Example of updating game objects

if event.type == pygame.KEYDOWN:  # Function to trigger events
    if event.key == pygame.K_RETURN:  # Check for Enter key
        if is_facing_npc(player_pos, npc_pos):
            print("It's a nice day")

Common Functions for Interacting with Game Objects

• pygame.time.Clock()
• Purpose: Creates a clock object to control the game’s frame rate.
• Usage:

clock = pygame.time.Clock()

• clock.tick(fps)
• Purpose: Controls the game loop’s frame rate to keep the game running at a consistent speed.
• Usage:

clock.tick(60)  # Set the frame rate to 60 FPS

• Updating Object Positions and Properties
• Purpose: In games, characters or objects often have properties like position and speed, which can be updated each frame to create movement.
• Usage:

player_x += player_speed_x  # Update player's x position

Draw to the screen (Rendering)

Main roles of rendering

• Visual Representation: Converts game data into visuals.
• Performance Optimization: Efficient rendering techniques, like level of detail (LOD), to help maintain smooth frame rates.
• Realism and Immersion: Enhances realism through shadows, reflections, etc.
• Dynamic Updates: Updates visuals based on gameplay changes.
• User Interface (UI): Renders UI elements.
• Artistic Style: Tailors visuals to specific artistic styles.

Example of rendering

screen.fill((0, 0, 0))  # Clear the screen
pygame.display.flip()    # Update the screen

Common Functions

• screen.fill(color)
• Purpose: Fills the background color to clear previous frame content.
• Usage:

screen.fill((0, 0, 0))  # Fill the screen with a black background

• pygame.draw.rect() and pygame.draw.circle()
• Purpose: Draws basic shapes like rectangles and circles.
• Usage:

pygame.draw.rect(screen, (255, 0, 0), (50, 50, 100, 100))  # Red rectangle
pygame.draw.circle(screen, (0, 0, 255), (400, 300), 50)  # Blue circle

• screen.blit(surface, position)
• Purpose: Draws an image or text at a specified position.
• Usage:

screen.blit(player_image, (player_x, player_y))  # Draw the player's image

• pygame.font.Font() and font.render()
• Purpose: Creates and renders text.
• Usage:

font = pygame.font.Font(None, 36)  # Set font size to 36
text_surface = font.render("Hello, Pygame!", True, (255, 255, 255))
screen.blit(text_surface, (100, 100))  # Display the text

• pygame.display.flip() or pygame.display.update()
• Purpose: Refreshes the screen.
• Usage:

pygame.display.flip()  # Refreshes the entire screen

Sprites

A sprite is a fundamental concept in Pygame that simplifies the control and grouping of game objects.

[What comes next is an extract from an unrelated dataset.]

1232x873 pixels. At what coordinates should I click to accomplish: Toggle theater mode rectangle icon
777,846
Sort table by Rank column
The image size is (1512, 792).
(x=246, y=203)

A sprite can be an image, a character, or any 2D game object. Since we are discussing game objects, we will define sprites using classes. Let’s create a Player class, for example, to handle all player-controlled characters. In this example, our characters will be simple colored squares, and we will define this class as a sprite:

#player.py
import pygame
 
class Player(pygame.sprite.Sprite):
    def __init__(self, color, starting_position):
        super().__init__()  # Initialize the sprite
        self.image = pygame.Surface((50, 50))  # Create a 50x50 square
        self.image.fill(color)  # Fill it with the desired color
        self.rect = self.image.get_rect()  # Get the rectangle area of the sprite, useful for collision detection later
        self.rect.center = starting_position  # Define the starting position

Grouping Sprites

Imagine a situation where you want to draw many player squares (characters) all at once or apply the same change to all of them. Doing this individually for each sprite would be cumbersome and inefficient. For this reason, Pygame allows us to group sprites together, enabling us to manage them as a single entity.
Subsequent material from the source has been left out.